Após a independência do país em 1822, a Constituição outorgada em 1824 manteve a divisão do território brasileiro em províncias, possuindo cada uma delas uma estrutura administrativa que incluía um presidente, indicado pelo imperador, e um conselho geral, com representantes locais eleitos indiretamente. Em 1829, a provisão do Conselho Supremo Militar de 11 de maio, esclareceu os limites da atuação dos presidentes das províncias e dos governadores das Armas em relação à administração militar, definindo que os presidentes eram responsáveis pela inspeção das fortalezas e fortificações e por assistir os exercícios das tropas, aprovar ou desaprovar as nomeações feitas pelos governadores das Armas para os empregos de comandantes de fortalezas e outros postos militares. Ao governador das Armas cabia regular, dirigir e inspecionar a economia, disciplina e preparo de toda a tropa, bem como a instrução das tropas de primeira e segunda linha, além de nomear, dependendo da aprovação do presidente, os comandantes das fortalezas e outros postos militares, remeter aos presidentes todos os requerimentos e representações de militares, propostas e ofícios, e cuidar do provisionamento da tropa.
Em 1830, o decreto de 28 de junho unificou a denominação dos cargos, determinando que os governadores das Armas existentes também passassem a ser chamados de comandantes. No ano seguinte, o decreto de 5 dezembro mandou suprimir os comandos das Armas das províncias de São Paulo, Goiás, Minas Gerais, Espírito Santo, Sergipe, Alagoas, Paraíba, Rio Grande do Norte, Ceará e Piauí, mas os cargos de outras províncias vigoraram até o final do Império, recebendo uma grande regulamentação pelo decreto n. 293, de 8 de maio de 1843. Tal ato ampliou as atribuições do cargo, que passaram a compreender, entre outras, o comando dos oficiais do Exército, de comissão, de linhas e corpos, praças de pré e outros em atividade de serviço ou reformados; a superintendência das tropas da Guarda Nacional ou das forças provinciais colocadas à sua disposição; a direção e fiscalização do material das fortificações, baterias e pontos militares; a elaboração dos planos de defesa do país; a administração dos acampamentos e obras de fortificação; a nomeação dos oficiais para comando e empregos nas fortalezas, pontos militares e comissões; a distribuição de santo-e-senha de acordo com o método estabelecido pelo imperador; o zelo pelo cumprimento dos regulamentos do Exército; a fiscalização da qualidade e da quantidade dos gêneros distribuídos pelas tropas, da receita e despesa de ranchos, hospitais e escolas regimentais, assim como de todos os objetos referentes à economia, administração, contabilidade e escrituração de livros; a manutenção da regularidade dos uniformes das tropas; a nomeação dos conselhos de investigação para formação de culpa dos réus militares, e dos conselhos de Guerra para o julgamento dos mesmos; e o envio do mapa geral das forças, para a Secretaria de Estado dos Negócios da Guerra, na Corte, e para os presidentes, nas províncias.

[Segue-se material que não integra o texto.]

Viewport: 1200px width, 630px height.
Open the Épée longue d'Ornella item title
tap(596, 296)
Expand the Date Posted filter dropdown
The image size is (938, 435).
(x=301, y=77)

Sua extinção se deu pelo decreto n. 431, de 2 de julho de 1891, já após a Proclamação da República, quando o território brasileiro foi dividido militarmente em sete distritos, cada um deles com um comando próprio, vinculado ao Ministério da Guerra.
Angélica Ricci Camargo
Jun. 2013
Fontes e bibliografia
BRASIL. Decreto n. 293, de 8 de maio de 1843. Aprova o Regulamento sobre as atribuições dos Comandantes das Armas. Coleção das leis do Império do Brasil, Rio de Janeiro, parte 2, p. 61, 1868.
COSTA, Emília Viotti da. Da monarquia à República: momentos decisivos. 3. ed. São Paulo: Editora Brasiliense, 1985.

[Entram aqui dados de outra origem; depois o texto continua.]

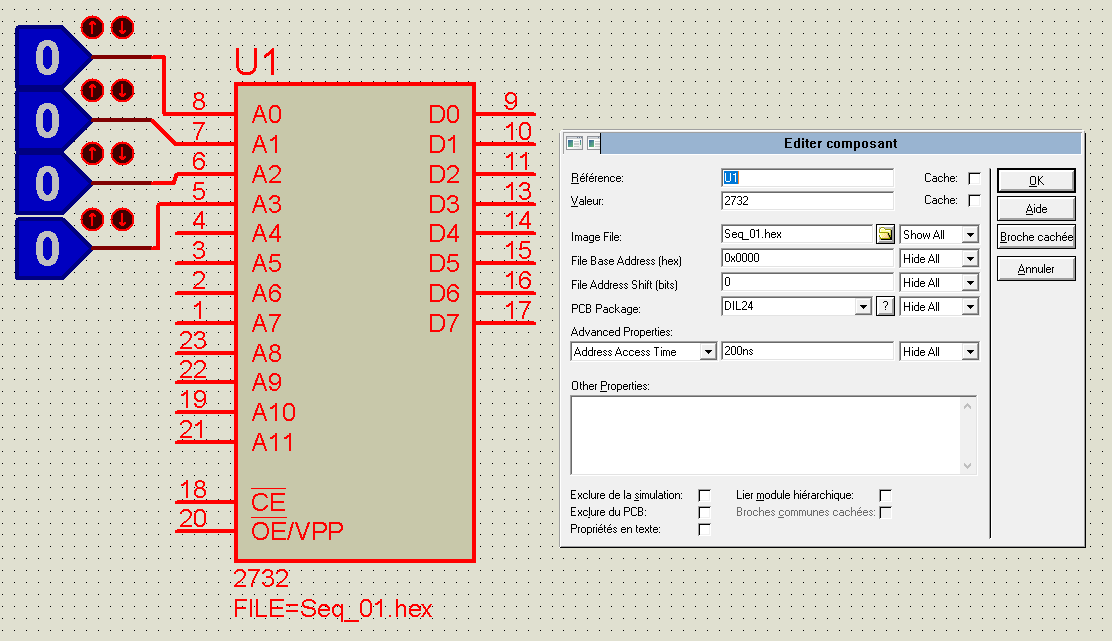Click the Other Properties scrollbar down arrow

(967, 466)
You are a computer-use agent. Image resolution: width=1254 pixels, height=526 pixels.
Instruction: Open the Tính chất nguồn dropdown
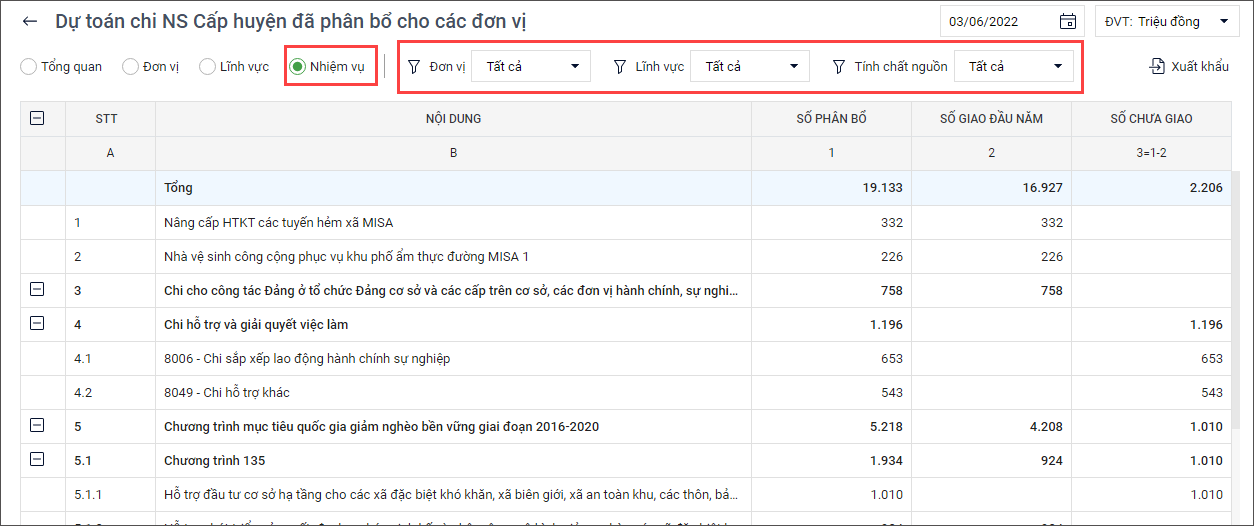click(1014, 67)
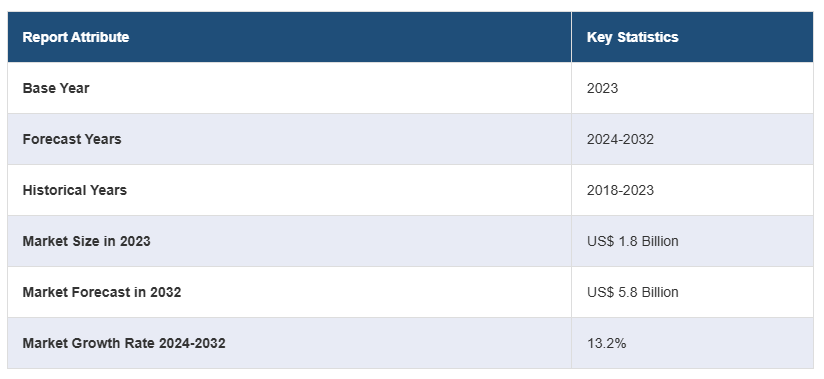Select the Forecast Years label cell

click(289, 139)
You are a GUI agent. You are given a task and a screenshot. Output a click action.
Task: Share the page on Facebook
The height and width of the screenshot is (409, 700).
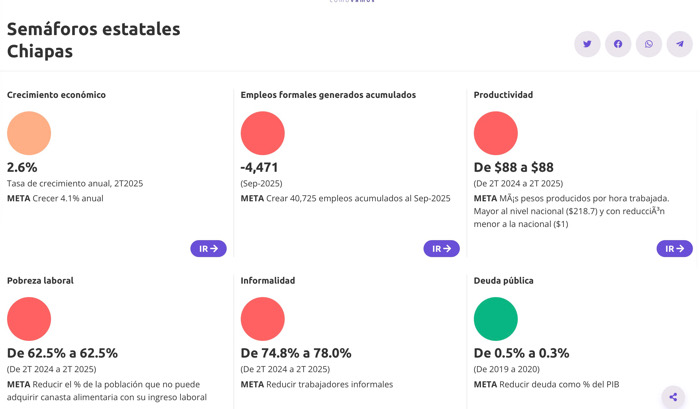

PONDÉ, Francisco de Paula e Azevedo; TAPAJÓS, Vicente. Organização e administração do Ministério da Guerra no Império. Brasília: Fundação Centro de Formação do Servidor Público; Rio de Janeiro: Biblioteca do Exército, 1986. (História Administrativa do Brasil, v. 16).

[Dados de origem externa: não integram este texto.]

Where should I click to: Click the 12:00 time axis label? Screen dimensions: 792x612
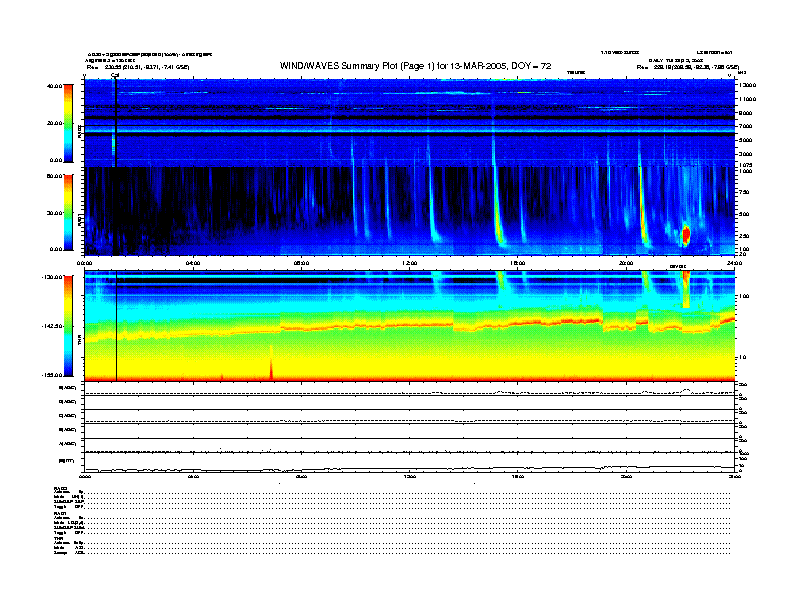coord(409,263)
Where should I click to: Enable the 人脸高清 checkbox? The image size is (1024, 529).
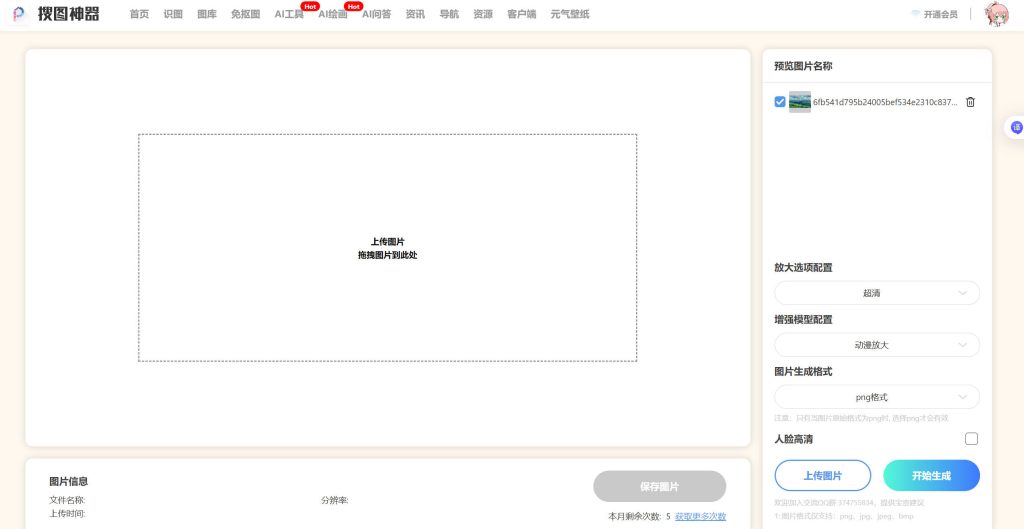click(971, 439)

SALGADO, Graça (coord.). Fiscais e meirinhos: a administração no Brasil colonial. Rio de Janeiro: Nova Fronteira, 1985.
SLEMIAN, Andréa. “Delegados do chefe da nação”: a função dos presidentes de província na formação do Império do Brasil (1823-1834). Almanack brasiliense, São Paulo, n. 6, p. 20-38, nov. 2007.
SOUZA, Iara Lis Franco S. Carvalho. A pátria coroada: o Brasil como corpo político autônomo (1780-1831). Tese (Doutorado em História) – Instituto de Filosofia e Ciências Humanas, Universidade Estadual de Campinas, Campinas, 1997.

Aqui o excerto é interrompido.